WORK TO DO ->
Filter the records below and copy every line that holds the string "Instruction".

EXTRACTED ENTRIES ->
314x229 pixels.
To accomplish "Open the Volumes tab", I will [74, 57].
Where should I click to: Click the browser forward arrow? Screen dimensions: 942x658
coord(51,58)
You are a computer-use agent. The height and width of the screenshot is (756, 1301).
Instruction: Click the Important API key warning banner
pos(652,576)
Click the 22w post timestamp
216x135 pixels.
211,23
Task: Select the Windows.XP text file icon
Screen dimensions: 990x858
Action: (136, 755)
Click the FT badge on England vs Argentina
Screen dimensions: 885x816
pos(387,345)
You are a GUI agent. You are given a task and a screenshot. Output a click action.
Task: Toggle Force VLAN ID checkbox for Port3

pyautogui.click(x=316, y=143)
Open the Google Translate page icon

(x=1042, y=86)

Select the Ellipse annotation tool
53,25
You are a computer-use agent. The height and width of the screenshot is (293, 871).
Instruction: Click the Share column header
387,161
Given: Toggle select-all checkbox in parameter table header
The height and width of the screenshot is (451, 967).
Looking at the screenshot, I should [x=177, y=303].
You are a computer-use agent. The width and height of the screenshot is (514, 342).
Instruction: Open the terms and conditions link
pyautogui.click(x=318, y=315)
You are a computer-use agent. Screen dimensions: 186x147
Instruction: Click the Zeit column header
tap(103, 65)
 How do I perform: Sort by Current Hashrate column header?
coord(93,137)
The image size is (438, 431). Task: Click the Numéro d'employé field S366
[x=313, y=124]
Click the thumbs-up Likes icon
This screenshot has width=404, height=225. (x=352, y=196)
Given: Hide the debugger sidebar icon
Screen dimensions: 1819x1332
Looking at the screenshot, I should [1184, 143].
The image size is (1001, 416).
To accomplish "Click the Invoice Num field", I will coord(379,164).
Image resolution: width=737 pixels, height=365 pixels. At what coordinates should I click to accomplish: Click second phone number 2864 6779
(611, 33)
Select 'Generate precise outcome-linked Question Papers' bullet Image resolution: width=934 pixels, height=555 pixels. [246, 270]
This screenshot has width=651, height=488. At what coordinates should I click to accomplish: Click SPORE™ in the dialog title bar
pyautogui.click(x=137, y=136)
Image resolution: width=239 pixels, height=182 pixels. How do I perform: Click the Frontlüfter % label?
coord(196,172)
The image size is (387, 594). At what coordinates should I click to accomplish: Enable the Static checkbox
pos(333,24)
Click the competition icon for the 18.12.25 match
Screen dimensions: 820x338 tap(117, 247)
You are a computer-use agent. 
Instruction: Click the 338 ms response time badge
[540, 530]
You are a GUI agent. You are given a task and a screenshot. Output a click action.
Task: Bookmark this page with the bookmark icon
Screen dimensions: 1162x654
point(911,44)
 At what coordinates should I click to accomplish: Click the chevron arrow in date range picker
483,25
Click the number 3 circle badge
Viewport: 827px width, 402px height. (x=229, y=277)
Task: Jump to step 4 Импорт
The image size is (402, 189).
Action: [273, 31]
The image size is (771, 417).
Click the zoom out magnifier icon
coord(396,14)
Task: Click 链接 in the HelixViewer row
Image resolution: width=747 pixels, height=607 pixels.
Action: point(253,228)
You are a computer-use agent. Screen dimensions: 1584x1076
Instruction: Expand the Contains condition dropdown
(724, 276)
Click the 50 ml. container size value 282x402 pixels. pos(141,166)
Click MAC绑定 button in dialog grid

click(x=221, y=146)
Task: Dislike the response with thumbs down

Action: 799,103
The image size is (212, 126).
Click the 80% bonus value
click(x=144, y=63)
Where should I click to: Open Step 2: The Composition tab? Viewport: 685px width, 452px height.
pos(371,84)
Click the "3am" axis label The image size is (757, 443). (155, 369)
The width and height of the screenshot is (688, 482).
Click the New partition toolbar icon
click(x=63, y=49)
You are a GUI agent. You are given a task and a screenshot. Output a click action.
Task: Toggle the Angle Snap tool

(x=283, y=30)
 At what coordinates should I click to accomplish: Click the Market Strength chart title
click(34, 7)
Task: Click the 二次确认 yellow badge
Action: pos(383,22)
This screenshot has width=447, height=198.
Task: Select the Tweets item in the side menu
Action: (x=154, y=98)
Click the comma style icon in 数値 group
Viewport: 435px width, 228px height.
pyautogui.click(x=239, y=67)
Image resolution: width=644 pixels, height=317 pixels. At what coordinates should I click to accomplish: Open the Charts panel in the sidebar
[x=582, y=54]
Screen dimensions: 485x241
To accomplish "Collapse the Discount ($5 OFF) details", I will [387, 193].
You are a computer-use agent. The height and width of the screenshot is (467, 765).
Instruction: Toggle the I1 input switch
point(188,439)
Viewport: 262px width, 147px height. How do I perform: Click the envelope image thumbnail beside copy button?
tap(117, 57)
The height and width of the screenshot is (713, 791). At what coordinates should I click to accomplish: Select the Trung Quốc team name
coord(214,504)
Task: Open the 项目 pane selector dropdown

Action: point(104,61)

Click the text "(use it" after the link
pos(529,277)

CORRECT RESULT ->
Instruction: Click the Important API key warning banner
Instruction: Click the Share column header
Instruction: Open the terms and conditions link
Instruction: Click the Zeit column header
Instruction: Click the 338 ms response time badge
Instruction: Expand the Contains condition dropdown
Instruction: Toggle the I1 input switch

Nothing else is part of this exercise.